Probably the worst bug to debug

Programming, for all ages and all languages.
Post Reply
User avatar
Bender
Member
Member
Posts: 449
Joined: Wed Aug 21, 2013 3:53 am
Libera.chat IRC: bender|
Location: Asia, Singapore

Probably the worst bug to debug

Post by Bender »

For the past 2 days, I was debugging my code because it caused a very strange segmentation fault, strange because it did not happen while my code was executing, but it was happening inside exit().
Firstly, this rules out some of the most common cases:

1. Accessing an invalid memory region / NULL pointer / already freed region (then I would've got the segfault pretty earlier)
2. Double free (same as above)
3. Accessing read-only-memory (e.g. Code Segment -- no, same as above)
etc..

Since the program is crashing during exit, this probably indicates that I might've caused a stack overrun, by doing an operation to a buffer created on stack, such that the size specified during the operation is greater than what actually the buffer is. For this to happen the crash must've happened very early in the program. Out of ideas, I went to #osdev, where sortie asked me if calling "exit(0)" causes a segfault, -- and it did, which means that this isn't a problem with the stack, since explicitly calling exit shouldn't require the return address to be on stack, but rather my 'exit' is somehow crashing. I searched on google for possible cases, one of them being memory and heap corruption. I ran a bunch of tools valgrind, gdb, electric fence, GCC's built-in address sanitizer, etc. and none of them actually told me what actually was causing the segfault, bringing me to a point where I considered that my libc had bugs. GDB was interesting though, as the program would work fine in most cases.

Then I updated my glibc, same result, upgraded my compiler, same result, and I went to point of upgrading my entire distro, well uh, same result.

Since a lot of people on #osdev, ##c, and #glibc suggested me to re-run my code under valgrind, I finally decided to pay serious attention to it's output, and it pointed me to an internal glibc function: _IO_flush_all_lockp, under __run_exit_handlers, which is called by exit @ genops.c. Unfortunately, I couldn't find much info about it, except another person having the same problem, but due to using uninitialized pointers.

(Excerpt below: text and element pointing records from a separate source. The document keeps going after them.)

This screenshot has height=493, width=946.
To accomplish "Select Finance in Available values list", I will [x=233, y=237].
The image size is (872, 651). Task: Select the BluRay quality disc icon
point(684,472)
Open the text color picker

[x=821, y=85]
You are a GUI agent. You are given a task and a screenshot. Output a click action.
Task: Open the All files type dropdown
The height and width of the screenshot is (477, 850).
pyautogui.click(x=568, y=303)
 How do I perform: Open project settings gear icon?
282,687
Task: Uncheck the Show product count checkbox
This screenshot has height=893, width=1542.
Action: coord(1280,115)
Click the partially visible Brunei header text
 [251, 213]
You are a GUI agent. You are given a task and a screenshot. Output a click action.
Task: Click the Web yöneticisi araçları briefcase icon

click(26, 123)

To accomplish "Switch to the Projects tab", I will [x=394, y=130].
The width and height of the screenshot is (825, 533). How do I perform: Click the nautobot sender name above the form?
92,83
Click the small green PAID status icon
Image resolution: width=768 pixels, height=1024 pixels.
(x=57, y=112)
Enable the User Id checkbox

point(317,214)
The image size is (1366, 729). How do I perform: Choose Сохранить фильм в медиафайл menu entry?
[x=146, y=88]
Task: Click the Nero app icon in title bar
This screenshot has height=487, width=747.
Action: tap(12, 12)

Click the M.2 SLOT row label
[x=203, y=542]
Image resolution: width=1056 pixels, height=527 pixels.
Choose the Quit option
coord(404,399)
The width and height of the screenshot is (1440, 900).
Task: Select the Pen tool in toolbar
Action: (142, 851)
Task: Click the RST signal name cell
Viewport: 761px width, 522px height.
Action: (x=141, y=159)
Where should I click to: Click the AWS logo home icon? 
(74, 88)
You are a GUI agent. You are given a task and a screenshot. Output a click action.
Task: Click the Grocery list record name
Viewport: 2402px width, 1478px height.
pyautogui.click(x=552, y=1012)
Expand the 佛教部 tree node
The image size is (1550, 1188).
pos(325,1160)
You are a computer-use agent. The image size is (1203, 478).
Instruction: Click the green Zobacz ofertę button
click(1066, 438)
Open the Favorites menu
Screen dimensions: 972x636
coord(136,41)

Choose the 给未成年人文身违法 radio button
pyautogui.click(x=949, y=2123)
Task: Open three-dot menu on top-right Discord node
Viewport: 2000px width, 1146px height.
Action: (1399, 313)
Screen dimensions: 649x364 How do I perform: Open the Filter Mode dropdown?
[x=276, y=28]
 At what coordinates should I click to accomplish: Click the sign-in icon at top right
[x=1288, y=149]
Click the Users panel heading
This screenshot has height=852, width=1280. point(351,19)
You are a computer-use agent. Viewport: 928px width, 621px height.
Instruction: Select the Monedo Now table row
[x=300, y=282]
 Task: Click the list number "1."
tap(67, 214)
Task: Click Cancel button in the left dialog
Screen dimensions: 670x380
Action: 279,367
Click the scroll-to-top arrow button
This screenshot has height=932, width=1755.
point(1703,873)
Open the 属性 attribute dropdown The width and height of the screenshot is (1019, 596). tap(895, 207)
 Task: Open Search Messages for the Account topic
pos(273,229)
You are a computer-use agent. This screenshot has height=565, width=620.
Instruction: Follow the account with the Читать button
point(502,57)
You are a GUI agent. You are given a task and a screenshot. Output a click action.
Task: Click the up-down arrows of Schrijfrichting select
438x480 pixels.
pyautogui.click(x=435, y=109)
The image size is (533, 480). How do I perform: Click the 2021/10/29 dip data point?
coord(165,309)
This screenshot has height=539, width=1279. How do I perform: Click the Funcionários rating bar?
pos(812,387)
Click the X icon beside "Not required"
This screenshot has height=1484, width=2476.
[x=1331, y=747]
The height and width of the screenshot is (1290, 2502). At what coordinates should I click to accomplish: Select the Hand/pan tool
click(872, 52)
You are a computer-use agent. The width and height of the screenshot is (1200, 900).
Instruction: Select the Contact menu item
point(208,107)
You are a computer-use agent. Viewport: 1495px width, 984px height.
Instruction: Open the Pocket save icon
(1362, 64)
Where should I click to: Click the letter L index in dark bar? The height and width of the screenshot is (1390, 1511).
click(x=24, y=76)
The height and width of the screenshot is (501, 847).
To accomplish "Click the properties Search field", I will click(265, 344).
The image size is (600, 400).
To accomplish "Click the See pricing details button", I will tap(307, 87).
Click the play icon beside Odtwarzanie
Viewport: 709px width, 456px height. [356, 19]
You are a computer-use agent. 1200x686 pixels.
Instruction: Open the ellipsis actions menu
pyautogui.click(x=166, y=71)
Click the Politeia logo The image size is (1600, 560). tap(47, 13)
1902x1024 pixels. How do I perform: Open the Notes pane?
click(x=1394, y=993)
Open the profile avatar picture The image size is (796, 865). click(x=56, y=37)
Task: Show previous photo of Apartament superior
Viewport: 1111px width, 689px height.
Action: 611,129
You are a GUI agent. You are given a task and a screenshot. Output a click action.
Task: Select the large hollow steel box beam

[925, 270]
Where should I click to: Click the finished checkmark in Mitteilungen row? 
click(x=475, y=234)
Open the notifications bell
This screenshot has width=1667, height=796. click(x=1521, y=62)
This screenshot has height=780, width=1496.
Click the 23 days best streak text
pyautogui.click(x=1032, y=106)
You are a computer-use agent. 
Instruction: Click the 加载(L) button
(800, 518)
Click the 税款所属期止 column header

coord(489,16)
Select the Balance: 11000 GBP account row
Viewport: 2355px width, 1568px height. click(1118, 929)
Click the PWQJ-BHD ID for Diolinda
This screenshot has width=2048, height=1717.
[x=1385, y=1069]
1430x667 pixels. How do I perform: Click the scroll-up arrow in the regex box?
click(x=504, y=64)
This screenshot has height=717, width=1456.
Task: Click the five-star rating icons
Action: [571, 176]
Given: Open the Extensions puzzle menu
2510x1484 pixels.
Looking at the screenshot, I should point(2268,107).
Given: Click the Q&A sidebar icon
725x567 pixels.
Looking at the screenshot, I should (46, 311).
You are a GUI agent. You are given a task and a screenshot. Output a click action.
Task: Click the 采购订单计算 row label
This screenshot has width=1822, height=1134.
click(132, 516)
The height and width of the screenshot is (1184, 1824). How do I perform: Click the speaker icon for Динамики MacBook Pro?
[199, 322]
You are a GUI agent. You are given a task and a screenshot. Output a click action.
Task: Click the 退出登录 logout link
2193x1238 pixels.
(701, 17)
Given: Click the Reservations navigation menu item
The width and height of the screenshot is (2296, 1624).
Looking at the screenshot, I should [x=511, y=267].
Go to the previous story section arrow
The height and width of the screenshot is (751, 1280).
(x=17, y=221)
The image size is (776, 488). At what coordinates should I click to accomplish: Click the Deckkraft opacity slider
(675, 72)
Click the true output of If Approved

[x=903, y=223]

It was 2 days already, I finally decided to take a look at the glib sources, and found my "_IO_flush_all_lockp", looking a what it was doing which seemed to flush all open streams, and then locking them, I realised my fault.

Code: Select all

FILE* fp = fopen("filename.ext");
....
free(fp); /** error: Must be fclose **/
=D>

Now that's pretty clean, debuggers won't suspect a thing, since I'm just freeing memory someone (in this case the kernel perhaps), allocated to me, GCC wouldn't warn me, since I could always allocate a "FILE*" pointer myself, for some unusual reason. Really hard to detect if your source files are long, worse even, it was a typo. And poor libc is trying to access that, since the stream is still open, and BOOM.

The most annoying part of this bug was that it'd randomly happen, for example making small "so-called fixes" in the program, would make it look like the bug disappeared, but after a few runs, it'd appear again.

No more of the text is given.